** Begin Information supplied **

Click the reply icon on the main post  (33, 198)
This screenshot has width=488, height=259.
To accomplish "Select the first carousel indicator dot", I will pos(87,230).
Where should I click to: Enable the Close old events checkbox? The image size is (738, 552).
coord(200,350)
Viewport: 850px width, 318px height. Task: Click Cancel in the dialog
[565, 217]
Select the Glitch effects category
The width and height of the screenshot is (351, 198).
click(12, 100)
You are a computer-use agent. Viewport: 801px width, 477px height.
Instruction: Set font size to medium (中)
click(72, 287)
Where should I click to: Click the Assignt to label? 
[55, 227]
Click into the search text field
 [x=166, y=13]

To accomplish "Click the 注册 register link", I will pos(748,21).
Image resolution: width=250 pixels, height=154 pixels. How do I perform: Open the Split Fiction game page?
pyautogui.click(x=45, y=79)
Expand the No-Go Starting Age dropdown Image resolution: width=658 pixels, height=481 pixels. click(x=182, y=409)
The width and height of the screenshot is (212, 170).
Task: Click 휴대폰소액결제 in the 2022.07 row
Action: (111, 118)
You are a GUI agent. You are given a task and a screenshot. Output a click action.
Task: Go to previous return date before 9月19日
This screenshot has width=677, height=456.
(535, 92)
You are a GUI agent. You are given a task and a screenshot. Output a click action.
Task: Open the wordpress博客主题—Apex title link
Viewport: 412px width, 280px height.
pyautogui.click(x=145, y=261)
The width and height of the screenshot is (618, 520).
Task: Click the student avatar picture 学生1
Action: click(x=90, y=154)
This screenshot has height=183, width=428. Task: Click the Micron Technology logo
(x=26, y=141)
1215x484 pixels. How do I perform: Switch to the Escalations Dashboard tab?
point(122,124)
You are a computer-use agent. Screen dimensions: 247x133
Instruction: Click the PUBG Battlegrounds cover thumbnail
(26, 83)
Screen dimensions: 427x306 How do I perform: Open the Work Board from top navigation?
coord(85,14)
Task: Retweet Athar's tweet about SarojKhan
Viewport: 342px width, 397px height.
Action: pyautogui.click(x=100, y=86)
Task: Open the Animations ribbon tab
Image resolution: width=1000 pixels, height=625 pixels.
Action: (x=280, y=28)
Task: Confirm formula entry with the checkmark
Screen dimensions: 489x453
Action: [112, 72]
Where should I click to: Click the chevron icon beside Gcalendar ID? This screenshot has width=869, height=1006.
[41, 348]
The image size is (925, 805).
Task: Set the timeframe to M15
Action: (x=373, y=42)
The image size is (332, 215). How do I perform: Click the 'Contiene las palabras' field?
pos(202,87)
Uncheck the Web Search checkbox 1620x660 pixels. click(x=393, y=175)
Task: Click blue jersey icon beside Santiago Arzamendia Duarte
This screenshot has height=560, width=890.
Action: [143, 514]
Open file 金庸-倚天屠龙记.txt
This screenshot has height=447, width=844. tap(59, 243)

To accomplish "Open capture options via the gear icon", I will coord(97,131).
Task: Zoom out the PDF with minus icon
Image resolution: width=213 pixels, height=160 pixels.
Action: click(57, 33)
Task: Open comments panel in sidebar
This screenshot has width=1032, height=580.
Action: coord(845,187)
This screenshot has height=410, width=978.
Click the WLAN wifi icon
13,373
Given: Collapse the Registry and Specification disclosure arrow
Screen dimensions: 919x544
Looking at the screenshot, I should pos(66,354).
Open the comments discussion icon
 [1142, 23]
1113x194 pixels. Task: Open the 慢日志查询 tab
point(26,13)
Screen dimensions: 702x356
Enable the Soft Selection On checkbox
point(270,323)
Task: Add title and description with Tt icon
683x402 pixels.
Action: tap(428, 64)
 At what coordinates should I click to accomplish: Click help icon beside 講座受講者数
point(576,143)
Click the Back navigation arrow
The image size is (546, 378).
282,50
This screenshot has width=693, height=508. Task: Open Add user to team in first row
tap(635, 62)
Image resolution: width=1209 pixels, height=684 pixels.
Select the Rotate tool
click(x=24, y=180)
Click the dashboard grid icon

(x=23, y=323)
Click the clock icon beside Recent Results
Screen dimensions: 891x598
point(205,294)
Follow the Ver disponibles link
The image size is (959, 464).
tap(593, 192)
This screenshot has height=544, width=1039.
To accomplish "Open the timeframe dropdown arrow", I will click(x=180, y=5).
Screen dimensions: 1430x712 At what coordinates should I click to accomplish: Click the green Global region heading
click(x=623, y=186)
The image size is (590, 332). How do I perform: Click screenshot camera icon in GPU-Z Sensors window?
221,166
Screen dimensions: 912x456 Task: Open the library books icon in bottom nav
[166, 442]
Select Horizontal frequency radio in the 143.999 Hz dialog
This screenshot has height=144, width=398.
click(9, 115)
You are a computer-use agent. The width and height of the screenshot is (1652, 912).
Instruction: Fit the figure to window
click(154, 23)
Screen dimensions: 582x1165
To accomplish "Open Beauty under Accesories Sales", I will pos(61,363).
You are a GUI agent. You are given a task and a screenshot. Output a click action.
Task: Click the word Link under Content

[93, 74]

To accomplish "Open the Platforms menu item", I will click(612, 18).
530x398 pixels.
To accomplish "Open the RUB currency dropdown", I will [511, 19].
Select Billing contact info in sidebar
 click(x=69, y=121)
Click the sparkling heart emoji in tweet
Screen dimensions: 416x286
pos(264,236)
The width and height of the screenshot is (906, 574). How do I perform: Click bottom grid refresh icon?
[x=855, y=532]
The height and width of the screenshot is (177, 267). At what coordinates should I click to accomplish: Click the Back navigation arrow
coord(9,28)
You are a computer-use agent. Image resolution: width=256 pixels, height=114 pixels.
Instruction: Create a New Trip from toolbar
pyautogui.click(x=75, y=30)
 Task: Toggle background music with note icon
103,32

** End Information supplied **

- **Exercise goal**
Please recast every line of the listing above as a JSON array of strings, one string per line, with blank lines left out.

- **The response**
[
  "Click the reply icon on the main post  (33, 198)",
  "This screenshot has width=488, height=259.",
  "To accomplish \"Select the first carousel indicator dot\", I will pos(87,230).",
  "Where should I click to: Enable the Close old events checkbox? The image size is (738, 552).",
  "coord(200,350)",
  "Viewport: 850px width, 318px height. Task: Click Cancel in the dialog",
  "[565, 217]",
  "Select the Glitch effects category",
  "The width and height of the screenshot is (351, 198).",
  "click(12, 100)",
  "You are a computer-use agent. Viewport: 801px width, 477px height.",
  "Instruction: Set font size to medium (中)",
  "click(72, 287)",
  "Where should I click to: Click the Assignt to label? ",
  "[55, 227]",
  "Click into the search text field",
  " [x=166, y=13]",
  "To accomplish \"Click the 注册 register link\", I will pos(748,21).",
  "Image resolution: width=250 pixels, height=154 pixels. How do I perform: Open the Split Fiction game page?",
  "pyautogui.click(x=45, y=79)",
  "Expand the No-Go Starting Age dropdown Image resolution: width=658 pixels, height=481 pixels. click(x=182, y=409)",
  "The width and height of the screenshot is (212, 170).",
  "Task: Click 휴대폰소액결제 in the 2022.07 row",
  "Action: (111, 118)",
  "You are a GUI agent. You are given a task and a screenshot. Output a click action.",
  "Task: Go to previous return date before 9月19日",
  "This screenshot has width=677, height=456.",
  "(535, 92)",
  "You are a GUI agent. You are given a task and a screenshot. Output a click action.",
  "Task: Open the wordpress博客主题—Apex title link",
  "Viewport: 412px width, 280px height.",
  "pyautogui.click(x=145, y=261)",
  "The width and height of the screenshot is (618, 520).",
  "Task: Click the student avatar picture 学生1",
  "Action: click(x=90, y=154)",
  "This screenshot has height=183, width=428. Task: Click the Micron Technology logo",
  "(x=26, y=141)",
  "1215x484 pixels. How do I perform: Switch to the Escalations Dashboard tab?",
  "point(122,124)",
  "You are a computer-use agent. Screen dimensions: 247x133",
  "Instruction: Click the PUBG Battlegrounds cover thumbnail",
  "(26, 83)",
  "Screen dimensions: 427x306 How do I perform: Open the Work Board from top navigation?",
  "coord(85,14)",
  "Task: Retweet Athar's tweet about SarojKhan",
  "Viewport: 342px width, 397px height.",
  "Action: pyautogui.click(x=100, y=86)",
  "Task: Open the Animations ribbon tab",
  "Image resolution: width=1000 pixels, height=625 pixels.",
  "Action: (x=280, y=28)",
  "Task: Confirm formula entry with the checkmark",
  "Screen dimensions: 489x453",
  "Action: [112, 72]",
  "Where should I click to: Click the chevron icon beside Gcalendar ID? This screenshot has width=869, height=1006.",
  "[41, 348]",
  "The image size is (925, 805).",
  "Task: Set the timeframe to M15",
  "Action: (x=373, y=42)",
  "The image size is (332, 215). How do I perform: Click the 'Contiene las palabras' field?",
  "pos(202,87)",
  "Uncheck the Web Search checkbox 1620x660 pixels. click(x=393, y=175)",
  "Task: Click blue jersey icon beside Santiago Arzamendia Duarte",
  "This screenshot has height=560, width=890.",
  "Action: [143, 514]",
  "Open file 金庸-倚天屠龙记.txt",
  "This screenshot has height=447, width=844. tap(59, 243)",
  "To accomplish \"Open capture options via the gear icon\", I will coord(97,131).",
  "Task: Zoom out the PDF with minus icon",
  "Image resolution: width=213 pixels, height=160 pixels.",
  "Action: click(57, 33)",
  "Task: Open comments panel in sidebar",
  "This screenshot has width=1032, height=580.",
  "Action: coord(845,187)",
  "This screenshot has height=410, width=978.",
  "Click the WLAN wifi icon",
  "13,373",
  "Given: Collapse the Registry and Specification disclosure arrow",
  "Screen dimensions: 919x544",
  "Looking at the screenshot, I should pos(66,354).",
  "Open the comments discussion icon",
  " [1142, 23]",
  "1113x194 pixels. Task: Open the 慢日志查询 tab",
  "point(26,13)",
  "Screen dimensions: 702x356",
  "Enable the Soft Selection On checkbox",
  "point(270,323)",
  "Task: Add title and description with Tt icon",
  "683x402 pixels.",
  "Action: tap(428, 64)",
  " At what coordinates should I click to accomplish: Click help icon beside 講座受講者数",
  "point(576,143)",
  "Click the Back navigation arrow",
  "The image size is (546, 378).",
  "282,50",
  "This screenshot has width=693, height=508. Task: Open Add user to team in first row",
  "tap(635, 62)",
  "Image resolution: width=1209 pixels, height=684 pixels.",
  "Select the Rotate tool",
  "click(x=24, y=180)",
  "Click the dashboard grid icon",
  "(x=23, y=323)",
  "Click the clock icon beside Recent Results",
  "Screen dimensions: 891x598",
  "point(205,294)",
  "Follow the Ver disponibles link",
  "The image size is (959, 464).",
  "tap(593, 192)",
  "This screenshot has height=544, width=1039.",
  "To accomplish \"Open the timeframe dropdown arrow\", I will click(x=180, y=5).",
  "Screen dimensions: 1430x712 At what coordinates should I click to accomplish: Click the green Global region heading",
  "click(x=623, y=186)",
  "The image size is (590, 332). How do I perform: Click screenshot camera icon in GPU-Z Sensors window?",
  "221,166",
  "Screen dimensions: 912x456 Task: Open the library books icon in bottom nav",
  "[166, 442]",
  "Select Horizontal frequency radio in the 143.999 Hz dialog",
  "This screenshot has height=144, width=398.",
  "click(9, 115)",
  "You are a computer-use agent. The width and height of the screenshot is (1652, 912).",
  "Instruction: Fit the figure to window",
  "click(154, 23)",
  "Screen dimensions: 582x1165",
  "To accomplish \"Open Beauty under Accesories Sales\", I will pos(61,363).",
  "You are a GUI agent. You are given a task and a screenshot. Output a click action.",
  "Task: Click the word Link under Content",
  "[93, 74]",
  "To accomplish \"Open the Platforms menu item\", I will click(612, 18).",
  "530x398 pixels.",
  "To accomplish \"Open the RUB currency dropdown\", I will [511, 19].",
  "Select Billing contact info in sidebar",
  " click(x=69, y=121)",
  "Click the sparkling heart emoji in tweet",
  "Screen dimensions: 416x286",
  "pos(264,236)",
  "The width and height of the screenshot is (906, 574). How do I perform: Click bottom grid refresh icon?",
  "[x=855, y=532]",
  "The height and width of the screenshot is (177, 267). At what coordinates should I click to accomplish: Click the Back navigation arrow",
  "coord(9,28)",
  "You are a computer-use agent. Image resolution: width=256 pixels, height=114 pixels.",
  "Instruction: Create a New Trip from toolbar",
  "pyautogui.click(x=75, y=30)",
  " Task: Toggle background music with note icon",
  "103,32"
]